设计三对对引物,第一对引物(pG5和p7-1),用于克隆β-葡聚糖酶基因序列和编码连接肽L-78的部分5′-端序列,第二对引物(pG5和p7-2),用于克隆β-葡聚糖酶基因序列和编码连接肽L-78的完整序列SEQ ID NO:7。第三对引物(p8和pX3),用于克隆编码连接肽L-78的部分3′-端序列和木聚糖酶成熟肽部分的编码基因。其中第二对引物中p7-1和p7-2对连接肽的完整克隆和第三对引物中p8对连接肽的部分克隆,导致了重叠序列的存在,因此可以用SOE方法连接两个基因,融合基因构建后将在5′和3′分别引入BamH I和Xhol I酶切位点序列。
第一对引物:
上游引物名称为pG5,序列同上;
下游引物序列如下,名称为p7-1:
5′-CATATATTTGCGGCTGCCGGTTTTTTTTGTATAGCGCAC-3′
第二对引物:
上游引物名称为pG5,序列同上;
下游引物序列如下,名称为p7-2:
5′-CATGCCACGGGTCAGGGCCTCACCCATGCCCTGGGTCGCGCCCA
GTTC CATATATTTGCGGCTGCCGGT-3′
第三对引物:
上游引物序列如下,名称为p8:
5′-GAGGCCCTGACCCGTGGCATGGCTAGCACAGACTACTGG-3′
下游引物名称为p X3,序列同上。
实施例2、PCR扩增
1、扩增β-葡聚糖酶基因片段:
PCR反应体系:淀粉液化芽孢杆菌基因组DNA 0.5-1.0μl,10×Taq butter5μl,dNTP(2.5mM)2-4μl,上游引物(pG5,13pmol/μl)1-2μl,下游引物(pG3,13pmol/μl)1-2μl,Taq-plus DNA pol.(1U/μl)0.2-0.5μl,加ddH2O至总体积50μl。扩增条件为:94℃变性5min后进入循环,94℃变性45s,50℃复性1min,72℃延伸1min,35个循环后在72℃延伸10min。
2、扩增木聚糖酶基因片段:
PCR反应体系:枯草芽孢杆菌基因组DNA 0.5-1.0μl,10×Taq butter 5μl,dNTP(2.5Mm)2-4μl,上游引物(pX5,13pmol/μl)1-2μl,下游引物(pX3,13pmol/μl)1-2μl,Taq-plus DNA pol.(1U/μl)0.2-0.5μl,加ddH2O至总体积50μl。扩增条件为:94℃变性5min后进入循环,94℃变性45S,47℃复性45s,72℃延伸1min,35个循环后在72℃延伸10min。
3、β-葡聚糖酶基因和木聚糖酶基因的PCR扩增结果
β-葡聚糖酶基因和木聚糖酶基因的PCR产物长约720bp和642bp,和目的基因的大小一致。
实施例3、融合基因gx-78的构建(SOE方法)
以含β-葡聚糖酶基因的重组质粒为模板,以pG5和p7-1为引物扩增融合基因的5’端,得到剔除终止密码子的β-葡聚糖酶基因序列及连接肽L-78编码序列的5’端部分,PCR扩增条件体系同上,退火温度43℃,35个循环结束后直接结束反应,不进行72℃10分钟加碱基腺嘌呤核苷酸A;凝胶回收PCR产物作为模板,以pG5和p7-2为引物进一步扩增,得到剔除终止密码子的β-葡聚糖酶基因序列及连接肽L-78的编码全序列,PCR扩增条件不变。

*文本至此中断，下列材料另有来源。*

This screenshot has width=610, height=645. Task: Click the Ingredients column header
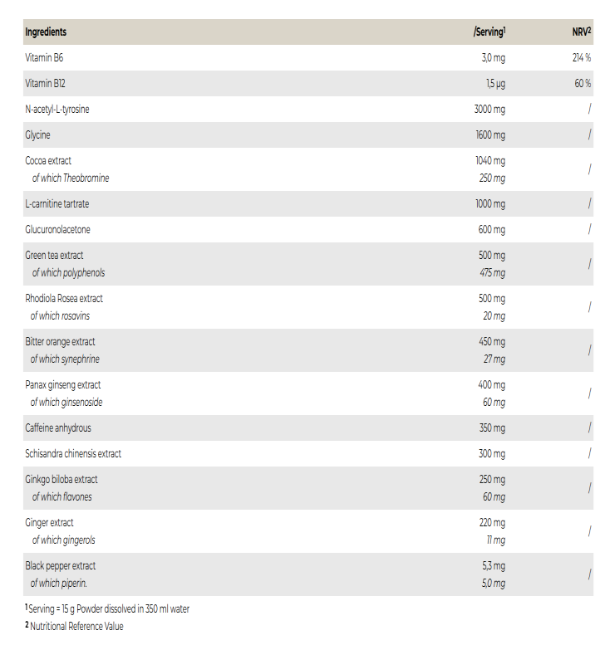click(46, 32)
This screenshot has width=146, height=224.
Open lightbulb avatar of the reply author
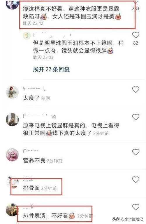[27, 35]
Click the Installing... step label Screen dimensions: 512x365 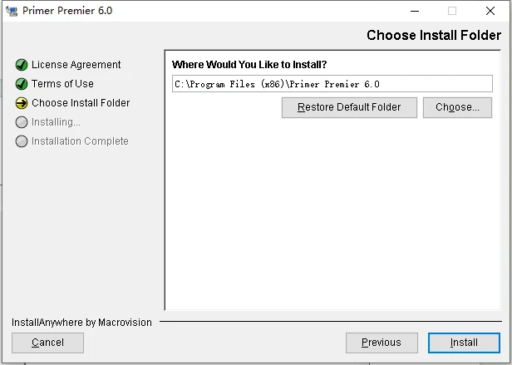coord(56,122)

以含木聚糖酶基因的重组质粒为模板,以p8和pX3为引物扩增融合基因的3’端,得到编码木聚糖酶成熟肽的全序列及连接肽编码序列的3’端部分,凝胶回收PCR产物;PCR扩增条件同上,退火温度47℃,35个循环结束后直接结束反应,不进行72℃10分钟加碱基腺嘌呤核苷酸A。
合并上述割胶回收产物,不加引物进行PCR扩增,反应体系如下(50μl):PCR反应体系:10×Taq butter 5μl,dNTP(2.5Mm)2-4μl,上游引物(pG513pmol/μl)1-2μl,下游引物(pX3,13pmol/μl)1-2μl,Taq-plus DNA pol.(1U/μl)2.5-5.0μl,加ddH2O至总体积50μl。扩增条件为94℃变性5min后进入循环,65℃复性1-1.5min,72℃延伸1.5-2.0min,30-35个循环后在72℃延伸10min。割胶回收产物加入引物pG5和pX3进一步进行PCR扩增,扩增条件同上,除Taq-plus DNA pol.(1U/μl)1.0μl。
实施例4、融合基因gx-78克隆
β-葡聚糖酶-木聚糖酶融合基因7.0μl,pUCm-T Vector 1.0μl,10×连接酶缓冲液1μl,T4DNA连接酶(1U/μl)1μl,ddH2O 4μl,总体积10μl。16℃连接过夜,将基因定向插入到质粒pUCm-T中。
实施例5、连接产物转化
连接产物转化、感受态的制备、阳性克隆筛选、质粒DNA的提取均按文献所记载的现有技术进行。融合基因片段与质粒pUCm-T连接并导入宿主菌Top10后,经氨苄青霉素抗性及α-互补筛选后,筛选阳性重组质粒,pUCm-T/g-x。
实施例6、DNA序列分析
用碱法提取质粒,用BigDye terminator v2.0测序试剂盒(EpicentreTeclnologies)对抽提的质粒在全自动测序仪(ABI Prim 377-18,PE公司)进行测序,融合基因gx-78序列全长为1344bp,详细序列见SEQ ID No:1。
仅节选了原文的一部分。